Roopak Goswami Published 30.10.15, 12:00 AM
The white-bellied heron at Maguri-Motapong wetland in Tinsukia district. Picture courtesy: Gautam Bhattacharya

Guwahati, Oct. 29: A rare sighting of wildlife and more so when the location is not its habitat requires sheer luck.

This is what happened on an overcast morning on October 24 when Gautam Bhattacharya - a nature enthusiast from Bengal - clicked pictures of the critically endangered white-bellied heron at the Maguri-Motapong wetland in Tinsukia district.

The white-bellied heron, one of the 50 rarest birds in the world, is a critically endangered species, with an estimated global population of less than 250.

"It was luck, of course, and it seems the more I challenge the limits, the more I get luckier," Bhattacharya told The Telegraph today.

On that day he was not carrying his best equipment to save the camera from rain and shot the pictures through his stand-by gear.

Bhattacharya, who works as a faculty member of the State Council of Educational Research and Training, West Bengal, was on a birding tour to the wetland, when he chanced upon the rare bird. Local guide Palash Phukan helped Bhattacharya spot the white-bellied heron.

"The sky was overcast on that day. I was just curious and asking Palash if purple-grey herons can be sighted in those waters, to which he responded in the affirmative. As if to just prove his point, we saw a distant black spot that looked like a heron...a purple one to Phukan, and an unknown one to me from such a distance," he said.

"We drew as close as we could get (about 150 feet within its reach), and gradually we were convinced by viewing through our binoculars that it was neither purple nor grey but something else," he added.

Bhattacharya just took the pictures, came back and checked the field guidebook, when he found to his utter amazement that it was the rare white-bellied heron.

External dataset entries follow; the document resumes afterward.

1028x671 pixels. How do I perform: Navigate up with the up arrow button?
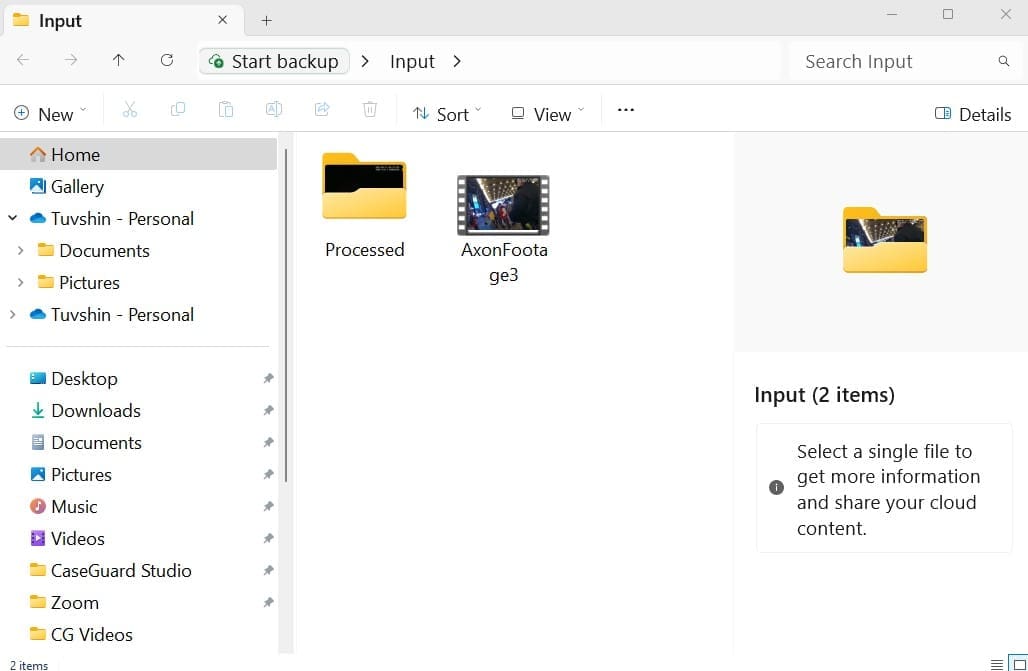point(118,60)
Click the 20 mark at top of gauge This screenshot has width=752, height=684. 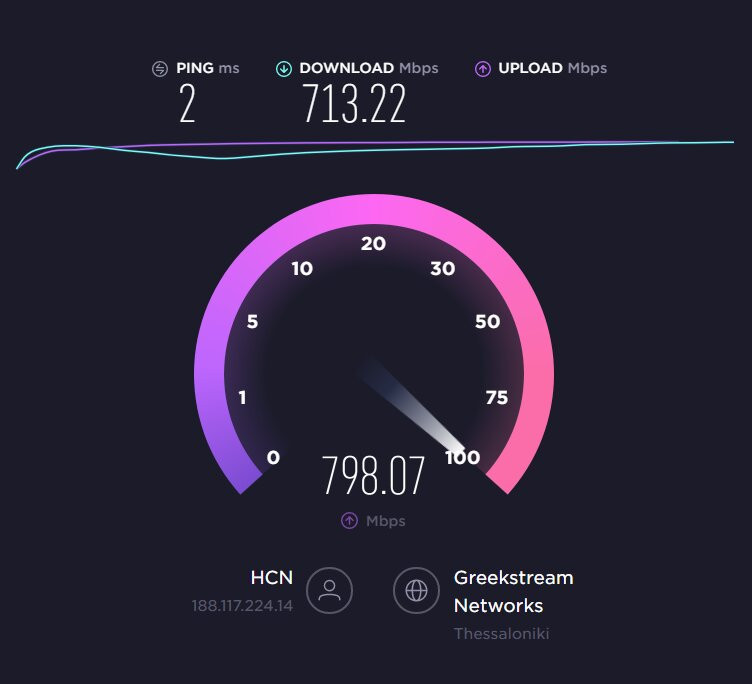[373, 244]
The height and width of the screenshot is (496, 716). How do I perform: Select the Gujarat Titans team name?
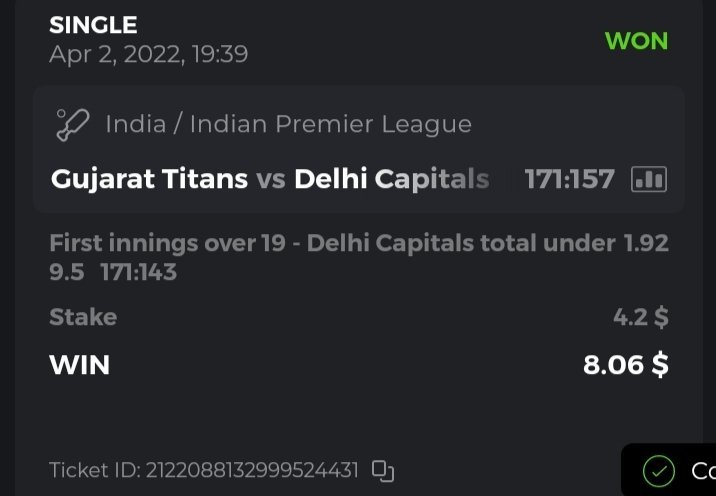(149, 179)
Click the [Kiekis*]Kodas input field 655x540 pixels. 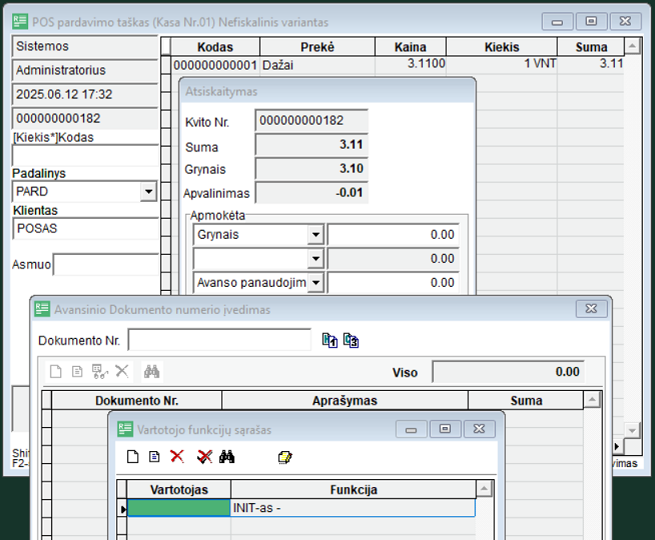pos(85,156)
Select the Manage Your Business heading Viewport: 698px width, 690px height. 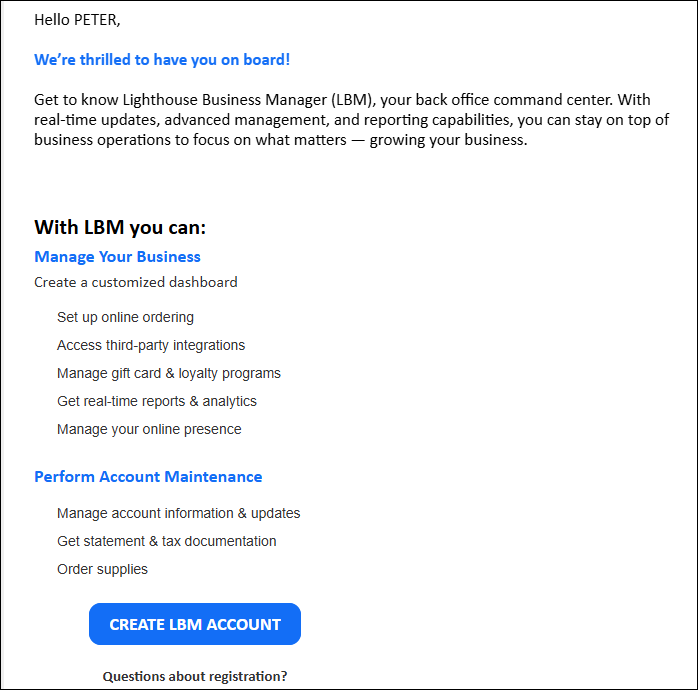click(117, 257)
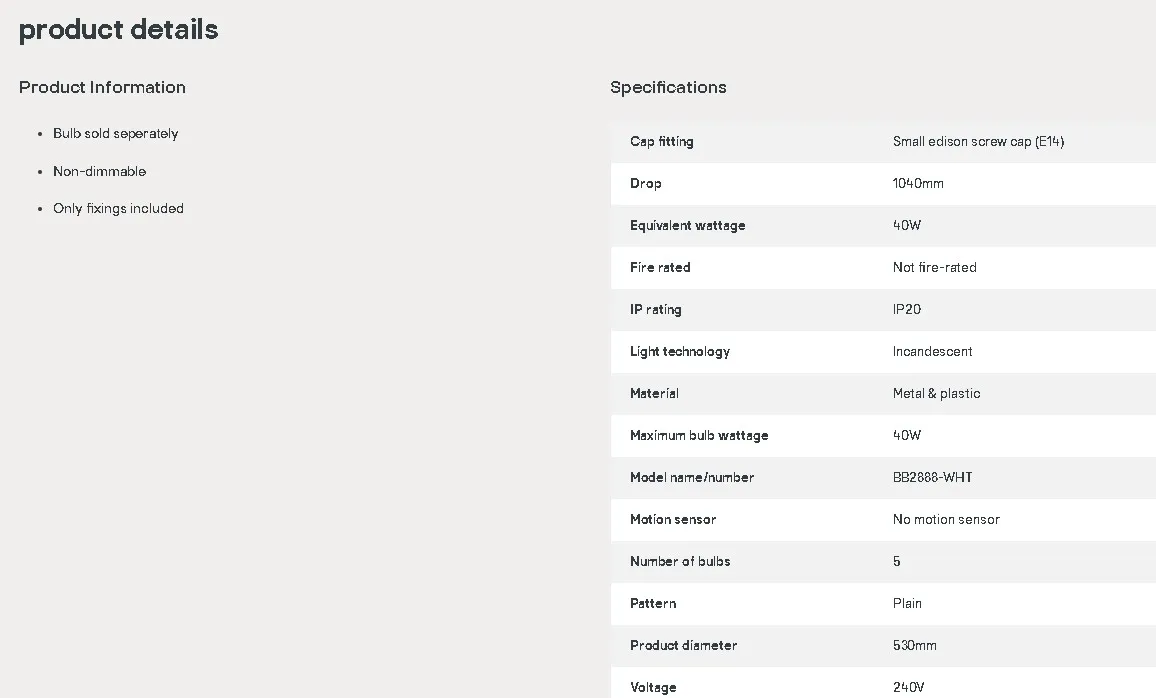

"The present sighting is significant as this is the first photographic record of the species in the Brahmaputra Valley. So far, the white-bellied heron is sighted and known to breed only in Bhutan and Myanmar and some parts of Namdapha National Park in Arunachal Pradesh. We know very less about the species and there is no information on whether it migrates locally from their breeding ground to any other place in the non-breeding season. All the known habitats of the heron is in hilly areas with rivers that have sandy or stone beds... This sighting is important, as there are probably not more than 250 birds of this species left in the world and the development of a conservation and management plan for the white-bellied heron requires inclusion of all such information," Udayan Borthakur, a wildlife genetics expert who has worked on herons, told The Telegraph.

Ranjan Kumar Das, who teaches geography at Tinsukia College and is an avid bird-watcher, said this was an amazing sighting as the location was not its habitat.